Huizinga si serve della categoria del gioco per delimitare una «forma formante» della cultura. Nel gioco, scrive, «abbiamo a che fare con una categoria di vita assolutamente primaria, facilmente riconoscibile da ognuno, con una sua “totalità”». Se questo è vero, allora anche la cultura viene in qualche modo «giocata» in un orizzonte che si pone al-di-là del serio e al-di-là dell’utile. Il gioco è allora useless, ma non meaningless. Huizinga scrisse il proprio lavoro nel 1938, ma le riflessioni sul gioco, anche volendo prescindere da quelle sviluppate nell’Autunno del Medioevo (’19), originano da una data precisa: il 1933, annus horribilis per l’Europa. Nel febbraio di quell’anno Huizinga tenne il proprio Discorso di Rettorato a Leida, investigando i limiti del gioco e del serio nella cultura. Pochi mesi dopo, in qualità di Rettore vietò l’ingresso nell’ambito di un congresso internazionale studentesco a Johan von Leers, capo dellla delegazione tedesca, autore di un pamphlet antisemita titolato Forderung der Stunde: Juden raus! [Esigenza del momento: fuori gli ebrei!], in cui si imputava al popolo ebraico , tra le altre cose, l’esercizio di una presunta pratica di infanticidio rituale. La decisione di denunciare pubblicamente e istituzionalmente von Leers fu gravida di conseguenze. Huizinga le pagò tutte, anche quando, dopo l’occupazione nazista dell’Olanda, non esitò a celebrare l’anniversario dell’indipendenza e la lotta di Guglielmo d’Orange. Incarcerato e posto sotto sorveglianza a De Steeg, nei pressi di Ahrnem, tra il ’42 e il ’45, anno della sua morte, visse in questa sorta di esilio in patria, deprivato della propria biblioteca e intento a riflettere sulle derive ludiche del proprio e del nostro tempo.
Non si comprendonoo le pagine finali – quelle più intense, ma forse le meno suggestive – di Homo ludens senza questo risvolto biografico. Fra quelle pagine, oltre a una critica alla categoria amicus-hostis divulgata da Carl Schmitt in contrapposizione alla tematica del grande gioco delle relazioni fra Stati, Huizinga accenna a una doppia figura di corruzione dell’elemento ludico nella cultura odierna.
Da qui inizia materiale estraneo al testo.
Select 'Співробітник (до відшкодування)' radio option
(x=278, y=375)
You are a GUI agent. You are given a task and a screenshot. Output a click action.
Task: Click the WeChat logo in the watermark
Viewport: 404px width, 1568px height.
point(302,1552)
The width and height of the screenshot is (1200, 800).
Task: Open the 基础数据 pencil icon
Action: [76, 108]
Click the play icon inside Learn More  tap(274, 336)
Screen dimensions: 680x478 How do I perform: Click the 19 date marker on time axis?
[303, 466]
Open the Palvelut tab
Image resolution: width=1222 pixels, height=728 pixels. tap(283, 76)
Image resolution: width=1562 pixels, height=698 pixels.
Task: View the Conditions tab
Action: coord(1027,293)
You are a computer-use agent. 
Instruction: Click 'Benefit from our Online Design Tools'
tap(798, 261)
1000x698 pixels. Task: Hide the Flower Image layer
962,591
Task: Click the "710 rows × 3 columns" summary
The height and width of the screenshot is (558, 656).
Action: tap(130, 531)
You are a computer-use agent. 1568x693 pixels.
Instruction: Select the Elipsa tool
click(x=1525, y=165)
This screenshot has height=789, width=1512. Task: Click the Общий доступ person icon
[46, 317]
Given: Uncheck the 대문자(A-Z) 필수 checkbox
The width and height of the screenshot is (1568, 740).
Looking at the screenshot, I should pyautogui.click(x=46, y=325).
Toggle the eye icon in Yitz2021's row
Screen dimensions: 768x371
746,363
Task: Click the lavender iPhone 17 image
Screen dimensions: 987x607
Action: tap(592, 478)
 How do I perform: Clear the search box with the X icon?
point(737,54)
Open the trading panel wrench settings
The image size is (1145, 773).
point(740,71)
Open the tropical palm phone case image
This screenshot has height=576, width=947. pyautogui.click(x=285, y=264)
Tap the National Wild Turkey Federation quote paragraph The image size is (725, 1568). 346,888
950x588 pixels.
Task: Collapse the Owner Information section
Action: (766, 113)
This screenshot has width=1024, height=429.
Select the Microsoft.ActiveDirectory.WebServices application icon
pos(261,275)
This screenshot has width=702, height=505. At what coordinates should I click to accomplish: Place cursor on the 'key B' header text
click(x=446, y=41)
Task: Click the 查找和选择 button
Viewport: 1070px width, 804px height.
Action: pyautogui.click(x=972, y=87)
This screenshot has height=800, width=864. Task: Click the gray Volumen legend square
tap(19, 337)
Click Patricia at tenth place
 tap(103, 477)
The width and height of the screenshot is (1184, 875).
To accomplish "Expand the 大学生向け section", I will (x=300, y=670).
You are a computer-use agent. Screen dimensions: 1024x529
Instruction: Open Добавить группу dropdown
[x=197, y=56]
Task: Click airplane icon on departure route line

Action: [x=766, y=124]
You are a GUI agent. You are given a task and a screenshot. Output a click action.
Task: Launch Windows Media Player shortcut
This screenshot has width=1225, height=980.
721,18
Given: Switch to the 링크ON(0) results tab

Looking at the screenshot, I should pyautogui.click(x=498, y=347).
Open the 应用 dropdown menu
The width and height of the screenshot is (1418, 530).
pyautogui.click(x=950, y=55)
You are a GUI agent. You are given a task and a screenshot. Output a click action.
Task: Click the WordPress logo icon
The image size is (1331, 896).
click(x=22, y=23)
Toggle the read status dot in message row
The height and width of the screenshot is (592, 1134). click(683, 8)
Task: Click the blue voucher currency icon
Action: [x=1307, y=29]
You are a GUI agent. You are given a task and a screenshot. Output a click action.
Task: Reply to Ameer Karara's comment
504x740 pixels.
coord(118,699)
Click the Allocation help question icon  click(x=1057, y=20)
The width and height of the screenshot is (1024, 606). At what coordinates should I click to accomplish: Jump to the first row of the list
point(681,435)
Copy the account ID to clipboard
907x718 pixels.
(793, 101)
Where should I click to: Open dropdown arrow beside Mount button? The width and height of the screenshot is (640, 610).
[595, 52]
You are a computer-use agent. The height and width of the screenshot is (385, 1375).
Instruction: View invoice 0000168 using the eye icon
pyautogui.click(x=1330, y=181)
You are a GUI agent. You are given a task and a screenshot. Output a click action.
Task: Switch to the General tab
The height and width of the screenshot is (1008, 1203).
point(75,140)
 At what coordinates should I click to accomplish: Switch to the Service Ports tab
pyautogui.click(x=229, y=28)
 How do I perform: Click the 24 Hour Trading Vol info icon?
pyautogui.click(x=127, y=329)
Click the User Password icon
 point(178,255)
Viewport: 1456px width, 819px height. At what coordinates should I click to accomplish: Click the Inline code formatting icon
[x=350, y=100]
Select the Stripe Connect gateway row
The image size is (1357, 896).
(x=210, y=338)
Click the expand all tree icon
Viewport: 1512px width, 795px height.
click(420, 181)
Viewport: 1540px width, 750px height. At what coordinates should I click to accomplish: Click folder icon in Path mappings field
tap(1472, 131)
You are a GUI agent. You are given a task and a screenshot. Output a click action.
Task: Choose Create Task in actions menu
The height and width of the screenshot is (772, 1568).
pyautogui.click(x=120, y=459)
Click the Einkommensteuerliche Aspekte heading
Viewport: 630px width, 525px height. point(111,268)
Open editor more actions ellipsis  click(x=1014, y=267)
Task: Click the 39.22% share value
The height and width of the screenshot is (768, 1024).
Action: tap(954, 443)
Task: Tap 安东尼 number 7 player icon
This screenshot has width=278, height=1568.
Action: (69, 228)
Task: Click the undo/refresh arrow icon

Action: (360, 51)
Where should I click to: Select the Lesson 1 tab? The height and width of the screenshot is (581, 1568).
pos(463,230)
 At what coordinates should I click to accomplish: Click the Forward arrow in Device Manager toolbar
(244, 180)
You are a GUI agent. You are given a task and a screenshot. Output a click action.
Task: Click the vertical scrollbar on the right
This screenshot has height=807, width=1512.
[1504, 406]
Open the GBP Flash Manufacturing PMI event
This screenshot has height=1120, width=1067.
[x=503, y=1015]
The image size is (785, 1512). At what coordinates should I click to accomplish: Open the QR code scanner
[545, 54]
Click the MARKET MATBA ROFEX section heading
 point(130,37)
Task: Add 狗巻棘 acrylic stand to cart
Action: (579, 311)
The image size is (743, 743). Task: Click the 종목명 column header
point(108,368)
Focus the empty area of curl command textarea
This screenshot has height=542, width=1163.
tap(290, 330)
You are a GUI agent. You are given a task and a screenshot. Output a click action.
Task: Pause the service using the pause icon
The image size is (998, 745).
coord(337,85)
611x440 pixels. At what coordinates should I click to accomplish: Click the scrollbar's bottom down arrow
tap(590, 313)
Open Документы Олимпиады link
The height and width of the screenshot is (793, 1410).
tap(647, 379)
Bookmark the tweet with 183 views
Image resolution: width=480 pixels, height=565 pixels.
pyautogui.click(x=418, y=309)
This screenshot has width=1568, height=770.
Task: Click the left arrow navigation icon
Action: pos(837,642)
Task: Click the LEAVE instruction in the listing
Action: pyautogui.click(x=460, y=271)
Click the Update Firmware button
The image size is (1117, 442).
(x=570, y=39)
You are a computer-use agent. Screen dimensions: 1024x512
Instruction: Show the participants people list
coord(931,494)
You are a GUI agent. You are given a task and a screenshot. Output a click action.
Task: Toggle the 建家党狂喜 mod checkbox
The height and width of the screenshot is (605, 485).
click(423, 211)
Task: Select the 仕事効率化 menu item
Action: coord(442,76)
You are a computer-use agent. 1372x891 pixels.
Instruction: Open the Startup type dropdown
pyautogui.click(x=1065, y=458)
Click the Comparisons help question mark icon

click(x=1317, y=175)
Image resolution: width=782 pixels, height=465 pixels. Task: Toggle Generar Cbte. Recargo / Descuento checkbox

La prima, oggettiva, è il «gioco falso» che pur mantenendo la struttura formale del gioco non ne condivide lo spirito e, da forma formante, diventa fenomeno disgregativo del legame sociale. La seconda è soggettiva e si identifica in una certa corruzione del senso comune che Huizinga definisce «puerilismo». Dai fenomeni classificati come «gioco», suggerisce, scompare la dimensione ludica e vi entra quella puerile, ipnotica, manipolabile. In una parola: di massa.
«La propaganda odierna – scriveva – cerca di sequestrare ogni campo di vita, usa i mezzi destinati a ottenere isteriche reazioni di massa, e perciò non si può accettarla – neppure quando assume delle forme di gioco – come una manifestazione moderna dello spirito ludico, ma soltanto come sua falsificazione». Siamo davvero tanto distanti da questo orizzonte?